The Julia programming language has become increasingly popular in high-performance computing, including in the climate community. For example, the Climate Modelling Alliance is largely using Julia for its packages. Julia is a language specifically targeted towards scientific computing, with speed, ease of use, and interoperability as its main goals. The question thus presented itself how to make it accessible to the weather community.
Characteristics
The language is still early in its development and adoption, but it has very high ambitions. By using a specialised ‘just-ahead-of-time’ compilation process, Julia attempts to bring together the best aspects of multiple languages. It builds on top of features that have been proven to work well in the past (straightforward syntax, interactive computer programming environment REPL, mix of dynamic and static typing, multiple dispatch, etc.) and tackles common pain points for scientific computing (speed, parallelism, interoperability, etc.).
Our aim has been to achieve the same high-level interface for Julia as the cfgrib package has been for the Python programming language. The cfgrib Python package reads GRIB data and stores the data in the popular xarray data structure for use in other common scientific packages of the Python ecosystem.
The new cfgrib Julia package is built on the GRIB.jl Julia community package, which already uses ecCodes for the access to GRIB files in a message-by-message style. CfGRIB.jl aims to offer a more user friendly interface to the data – in the same way that the cfgrib Python package exposes the GRIB data in a Python xarray, CfGRIB.jl exposes the data through a number of labelled multi-dimensional array backends.
As Julia is a young language, no clear community-selected ‘standard’ labelled array package (like xarray for Python) has been adopted yet. That is why CfGRIB.jl uses a flexible array backend system, allowing rapid adoption and integration of up-and-coming Julia packages as the ecosystem continues to develop.
Julia’s flexible multiple-dispatch system allows for easy interoperability between a selected array backend and a plotting or mathematical library. For example, you can load data in to the AxisArrays.jl backend, add uncertainties to it with the Measurements.jl package, do some calculations with the numbers, then use Plots.jl to visualise the results; at the end the uncertainties will have been propagated all the way through to your plots. The code and algorithm interoperability between packages enabled by the multiple-dispatch system is one of the biggest strengths of the language.
Outcomes
To implement a Julia interface at the Centre, ECMWF was keen to get developers from the Julia community engaged. They helped to set up the development by first performing a feasibility study, looking at existing climate and labelled array packages in Julia. They then re-implemented many aspects of the Python cfgrib package in Julia while checking feature parity with automated tests.

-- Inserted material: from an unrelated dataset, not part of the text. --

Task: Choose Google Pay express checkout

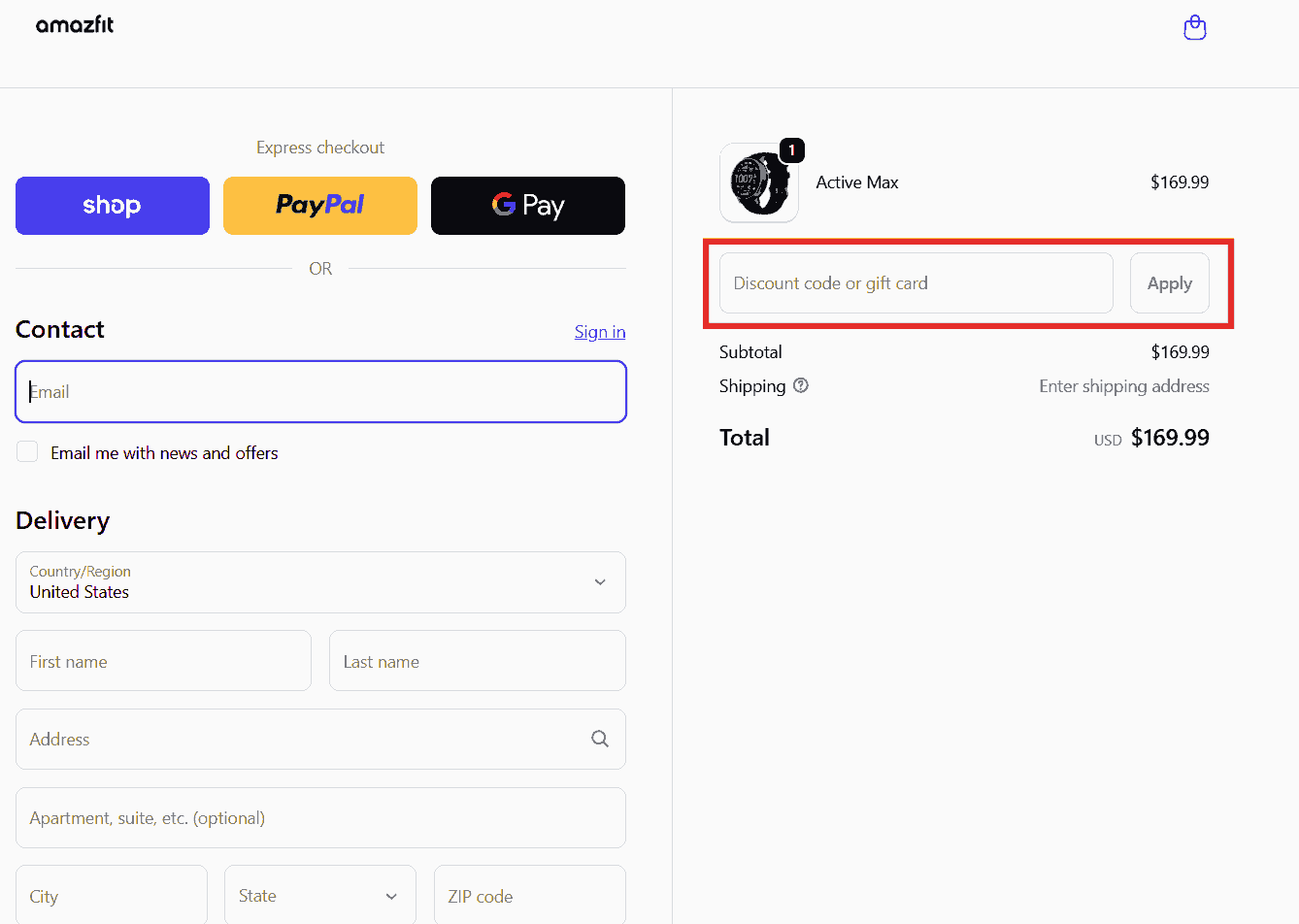Action: point(528,206)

The CfGRIB.jl package is available on the ECMWF GitHub space. Since this is a new development, users are asked to test it carefully before using it in an operational setting. We hope this development will be of interest to the wider Julia user community and the start of a wider use of GRIB data. We welcome contributions to the code and documentation. An automatic test setup ensures code contributions can be done safely.